» What this task involves
Below are some records. Quote exactly the lines from the one that contains "Click the blue checkmark icon in LCP row" through the last, both included, and leave out the pictures.

::: Working data :::

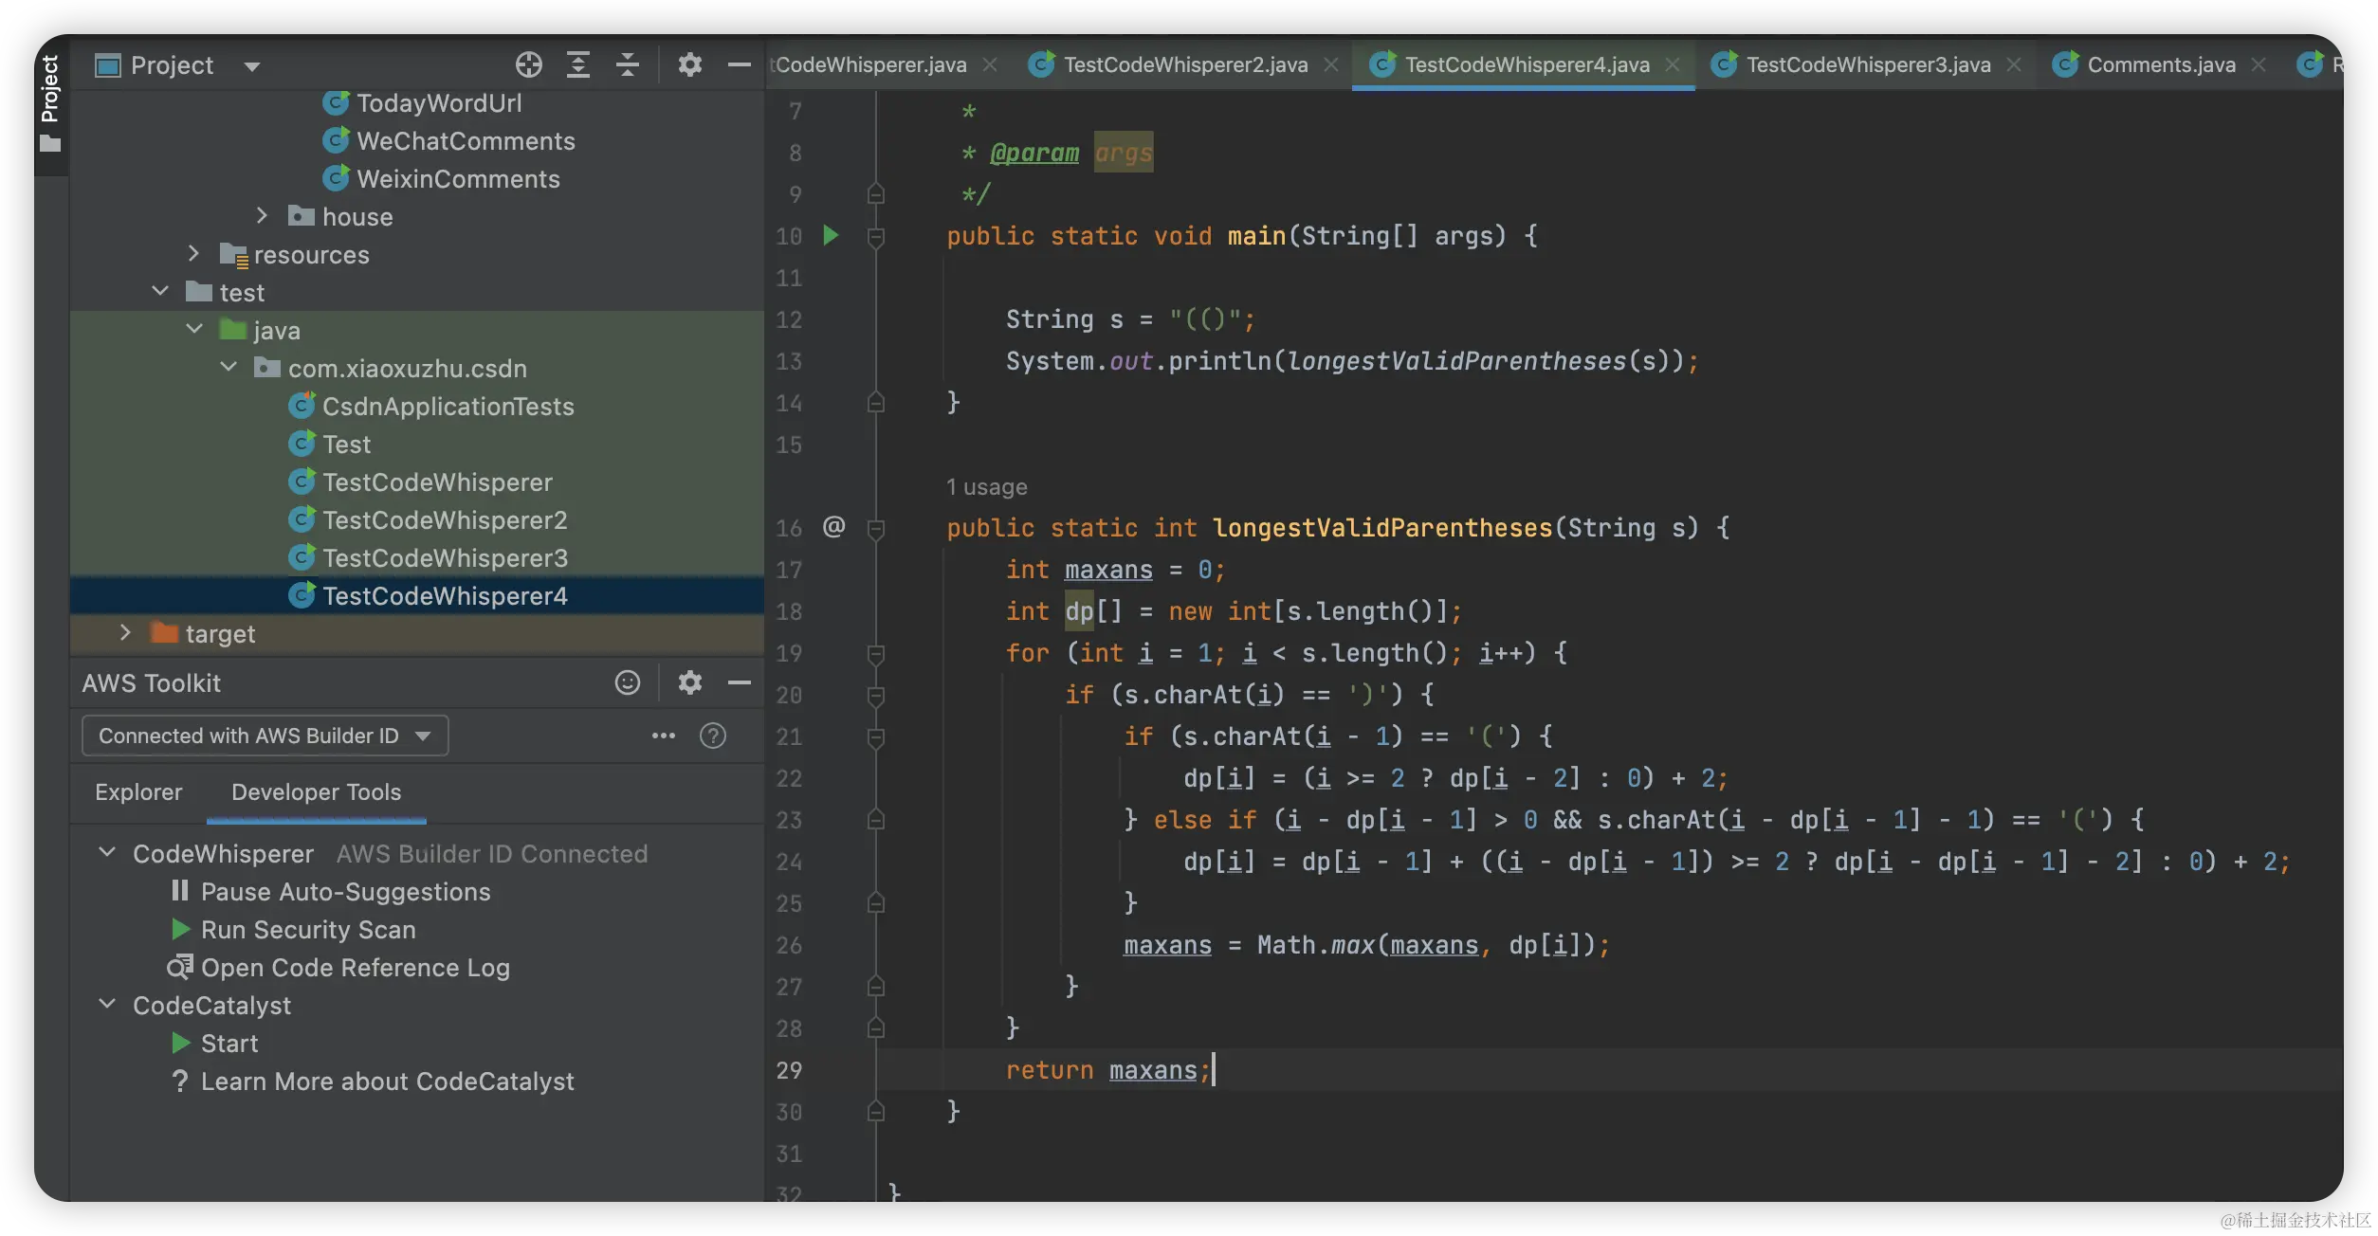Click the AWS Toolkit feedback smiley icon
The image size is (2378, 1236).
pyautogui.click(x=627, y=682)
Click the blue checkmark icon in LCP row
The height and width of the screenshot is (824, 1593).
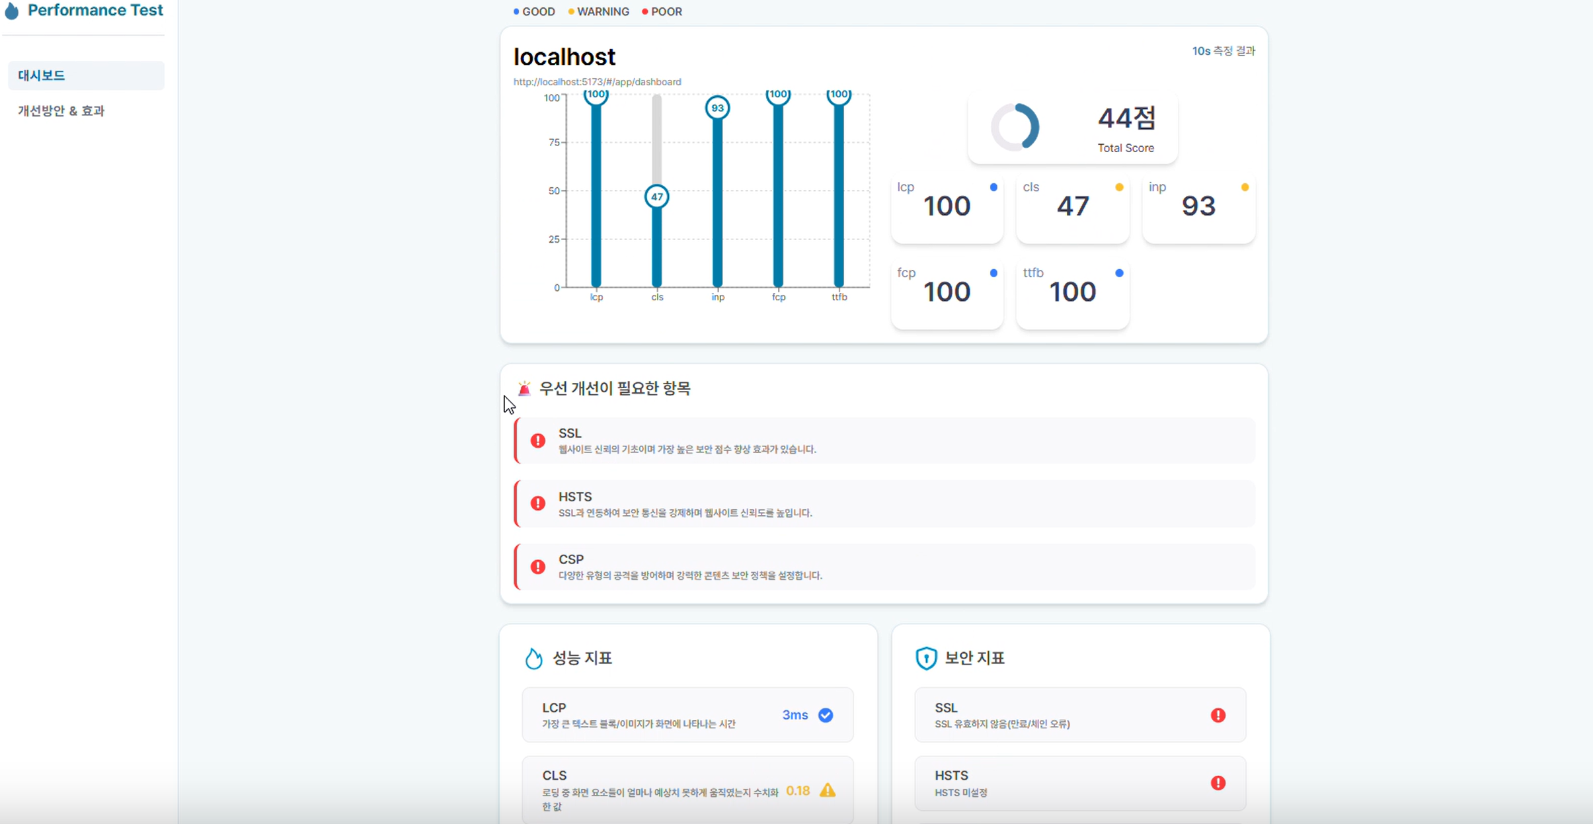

:::

» Solution below
Click the blue checkmark icon in LCP row
The height and width of the screenshot is (824, 1593).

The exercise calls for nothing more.